The ability of the FDA to review and approve new products can be affected by a variety of factors, including 
government budget and funding levels, ability to hire and retain key personnel and accept the payment of user fees, 
and statutory, regulatory, and policy changes. Average review times at the FDA have fluctuated in recent years as a 
result. In addition, government funding of other government agencies that fund research and development activities 
is subject to the political process, which is inherently fluid and unpredictable.

Disruptions at the FDA and other agencies may also slow the time necessary for new drugs to be reviewed 
and/or approved by necessary government agencies, which would adversely affect our business. For example, over 
the last several years, the U.S. government has shut down several times and certain regulatory agencies, such as 
the FDA, have had to furlough critical FDA employees and stop critical activities. If a prolonged government 
shutdown occurs, it could significantly impact the ability of the FDA to timely review and process our regulatory 
submissions, which could have a material adverse effect on our business.

Separately, in response to the COVID-19 pandemic, in March 2020, the FDA announced its intention to 

postpone most inspections of foreign manufacturing facilities, and on March 18, 2020, the FDA temporarily 
postponed routine surveillance inspections of domestic manufacturing facilities. Subsequently, in July 2020, the FDA 
resumed certain on-site inspections of domestic manufacturing facilities subject to a risk-based prioritization system. 
The FDA utilized this risk-based assessment system to assist in determining when and where it was safest to 
conduct prioritized domestic inspections. Additionally, on April 15, 2021, the FDA issued a guidance document in 
which the FDA described its plans to conduct voluntary remote interactive evaluations of certain drug manufacturing 
facilities and clinical research sites, among other facilities. According to the guidance, the FDA may request such 
remote interactive evaluations where the FDA determines that remote evaluation would be appropriate based on 
mission needs and travel limitations.
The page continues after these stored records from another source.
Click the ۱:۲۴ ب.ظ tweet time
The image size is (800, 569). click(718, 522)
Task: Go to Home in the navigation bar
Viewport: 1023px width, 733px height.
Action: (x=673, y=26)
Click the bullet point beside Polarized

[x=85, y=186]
In May 2021, the FDA outlined a detailed plan to move toward a more 
consistent state of inspectional operations, and in July 2021, the FDA resumed standard inspectional operations of 
domestic facilities and was continuing to maintain this level of operation as of December 2021, and the FDA has 
continued to monitor and implement changes to its inspectional activities to ensure the safety of its employees and 
those of the firms it regulates as it adapts to the evolving COVID-19 pandemic. Regulatory authorities outside the 
United States may adopt similar restrictions or other policy measures in response to the COVID-19 pandemic. If a 
prolonged government shutdown occurs, or if global health concerns continue to prevent the FDA or other 
regulatory authorities from conducting their regular inspections, reviews, or other regulatory activities, it could 
significantly impact the ability of the FDA or other regulatory authorities to timely review and process our regulatory 
submissions, which could have a material adverse effect on our business.
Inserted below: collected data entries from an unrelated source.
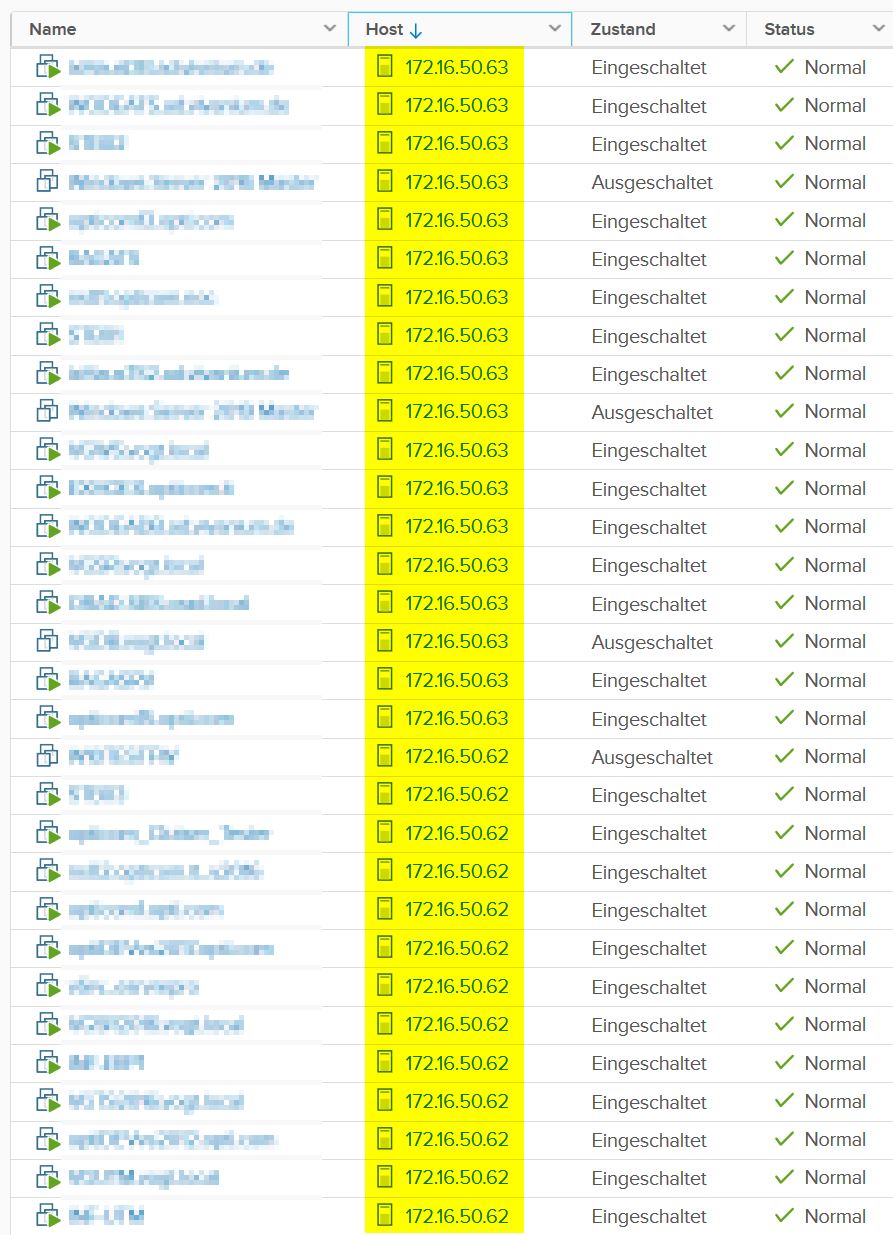Click the Status column header label
The image size is (893, 1235).
click(789, 29)
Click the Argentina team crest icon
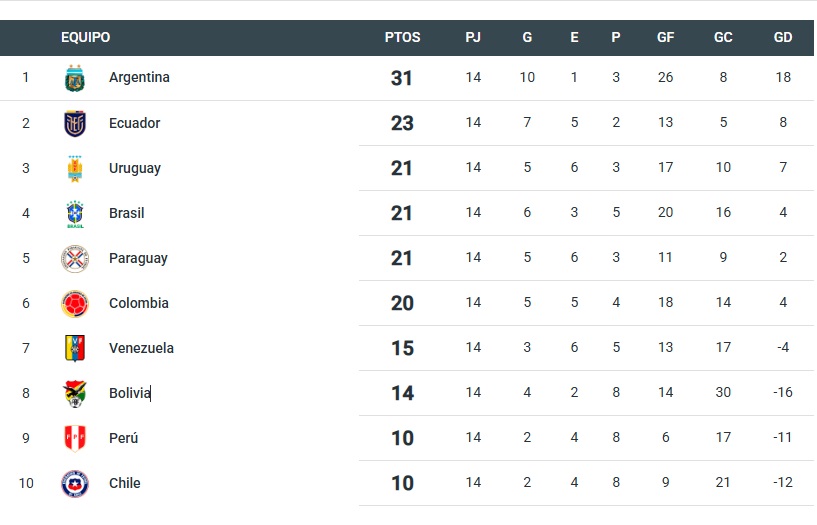Image resolution: width=817 pixels, height=525 pixels. click(75, 78)
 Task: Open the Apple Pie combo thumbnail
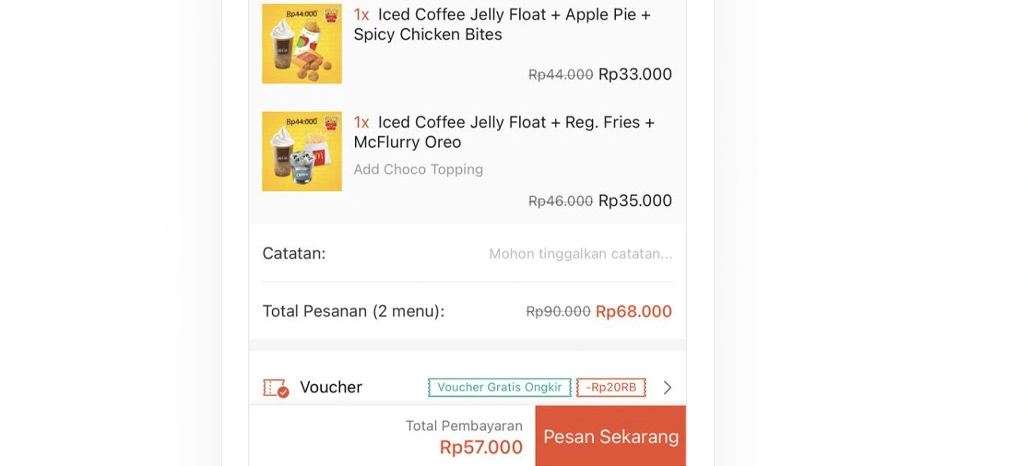[x=302, y=44]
We may be subject to healthcare laws and regulations relating to our business, and could face substantial 
penalties if we are determined not to have fully complied with such laws, which would have an adverse 
impact on our business.

Our business operations and current and future arrangements with investigators, healthcare professionals, 
consultants, third-party payors, customers, and patients may expose us to broadly applicable fraud and abuse and 
other healthcare laws and regulations. These laws may constrain the business or financial arrangements and 
relationships through which we conduct our operations, including how we research, market, sell, and distribute any 
products for which we obtain marketing approval. Such laws include:

• the U.S. federal Anti-Kickback Statute, which prohibits, among other things, persons and entities from 
knowingly and willfully soliciting, offering, receiving, or providing remuneration, directly or indirectly, in 
cash or in kind, to induce or reward, or in return for, either the referral of an individual for, or the purchase, 
order or recommendation of, any good or service, for which payment may be made under a U.S. 
healthcare program such as Medicare and Medicaid. A person or entity does not need to have actual 
knowledge of the U.S. federal Anti-Kickback Statute or specific intent to violate it in order to have 
committed a violation.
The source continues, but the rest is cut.